Noise control and moisture management constitute two rapidly growing economic and public policy concerns for the construction industry. Areas with high acoustical isolation (commonly referred to as ‘soundproofed’) are requested and required for a variety of purposes. Apartments, condominiums, hotels, schools and hospitals all require rooms with walls, ceilings and floors that reduce the transmission of sound thereby minimizing, or eliminating, the disturbance to people in adjacent rooms. Soundproofing is particularly important in buildings adjacent to public transportation, such as highways, airports and railroad lines. Additionally theaters, home theaters, music practice rooms, recording studios and others require increased noise abatement. Likewise, hospitals and general healthcare facilities have begun to recognize acoustical comfort as an important part of a patient's recovery time. One measure of the severity of multi-party residential and commercial noise control issues is the widespread emergence of model building codes and design guidelines that specify minimum Sound Transmission Class (STC) ratings for specific wall structures within a building. Another measure is the broad emergence of litigation between homeowners and builders over the issue of unacceptable noise levels. To the detriment of the U.S. economy, both problems have resulted in major builders refusing to build homes, condos and apartments in certain municipalities; and in widespread cancellation of liability insurance for builders. The International Code Council has established that the minimum sound isolation between multiple tenant dwellings or between dwellings and corridors is a lab certified STC 50. Regional codes or builder specifications for these walls are often STC 60 or more.
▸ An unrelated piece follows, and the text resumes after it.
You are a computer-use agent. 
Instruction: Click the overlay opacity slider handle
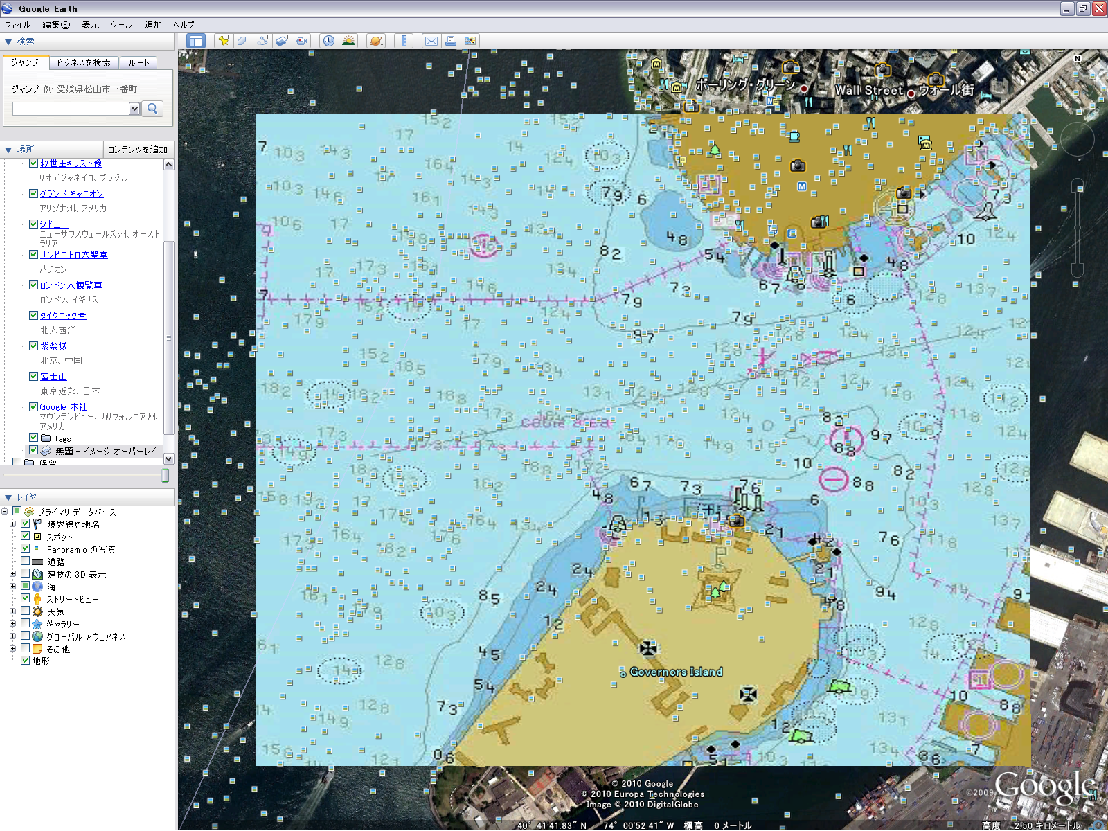[165, 475]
In addition the issue of noise control, fire resistance is an equally important construction industry concern. In fact, the primary objective of today's model building codes is ensuring that building occupants are safe from fire. The model building codes such as that of the International Code Council (ICC) or the National Fire Protection Association (NFPA) are written so that buildings will protect occupants who aren't intimate with the initial fire development for as long as they need to evacuate, relocate, or defend themselves in place. Buildings are also designed to provide firefighters and emergency responders with a reasonable degree of safety during search and rescue operations, and reasonably protect people near the fire from injury and death. Finally, the codes intend to protect adjacent buildings from substantial damage during a fire. These building codes use fire resistance to create safe structures in a strategy is known as compartmentation. The concept is to prevent a fire from spreading from the compartment of origin to an adjacent compartment for a prescribed length of time. For this purpose, a compartment can be defined in many ways: such as the occupied rooms of multi-family dwellings; as an entire building or some portion of a building (e.g. one floor in a high-rise); or as a single room like a hotel room. Buildings with mixed or multiple occupancies may be divided either vertically or horizontally into separate occupancies by fire-resistance-rated construction.
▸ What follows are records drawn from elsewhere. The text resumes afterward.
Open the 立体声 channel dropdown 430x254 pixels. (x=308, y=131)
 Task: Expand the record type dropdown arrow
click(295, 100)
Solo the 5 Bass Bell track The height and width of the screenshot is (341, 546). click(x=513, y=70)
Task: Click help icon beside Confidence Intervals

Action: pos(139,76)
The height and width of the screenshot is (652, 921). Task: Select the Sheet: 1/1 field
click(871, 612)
It is obvious that the problem is compounded when a single wall or structure needs to effectively both abate high noise levels and offer superior fire resistance.
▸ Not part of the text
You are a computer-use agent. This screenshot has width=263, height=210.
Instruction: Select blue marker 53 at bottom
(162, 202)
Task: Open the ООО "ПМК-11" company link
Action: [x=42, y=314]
For example, a traditional method for ensuring the fire resistance of a wall assembly is though the use of multiple layers of specially formulated gypsum wallboard. This wallboard, termed type X by the manufacturer, has a high density core reinforced with fiberglass fibers and sold in typical thicknesses of ⅝ inch and 1 inch. Major US manufacturers of type X gypsum include United States Gypsum of Chicago, Ill., National Gypsum of Charlotte, N.C., Georgia Pacific of Atlanta, Ga. and Lafarge of Paris, France. The conflict in the two requirements is evident in the case of many typical wood framed wall assemblies. A single stud wall assembly with a single layer of type X gypsum wallboard on each side is recognized as having a one-hour rating. Similarly, a single stud wall assembly with two layers of type X gypsum wallboard per side has a two-hour fire resistance rating. Unfortunately, while these example walls may meet or exceed the fire resistance requirements of the applicable building code, their acoustical performance is inadequate. That same single stud wall with a single layer of type X gypsum wallboard has been laboratory tested to an STC 34—well below code requirements. A similar wall configuration consisting of two layers of type X gypsum wall board on one side and a single layer of type X gypsum board on the other is an STC 36—only a slightly better result. Obviously, type X gypsum wallboard is an excellent fire resistive element, but a poor acoustical material. Other systems for improving the acoustical performance do exist, including mass loaded vinyl, resilient channels, and sound isolating clips. However, these techniques only add steps and materials to the assembly and do not contribute in any way to the final assembly's fire resistance.
Accordingly, what is needed is a new material and a new method of construction to reduce the transmission of sound from a given room to an adjacent area while simultaneously providing adequate fire resistance.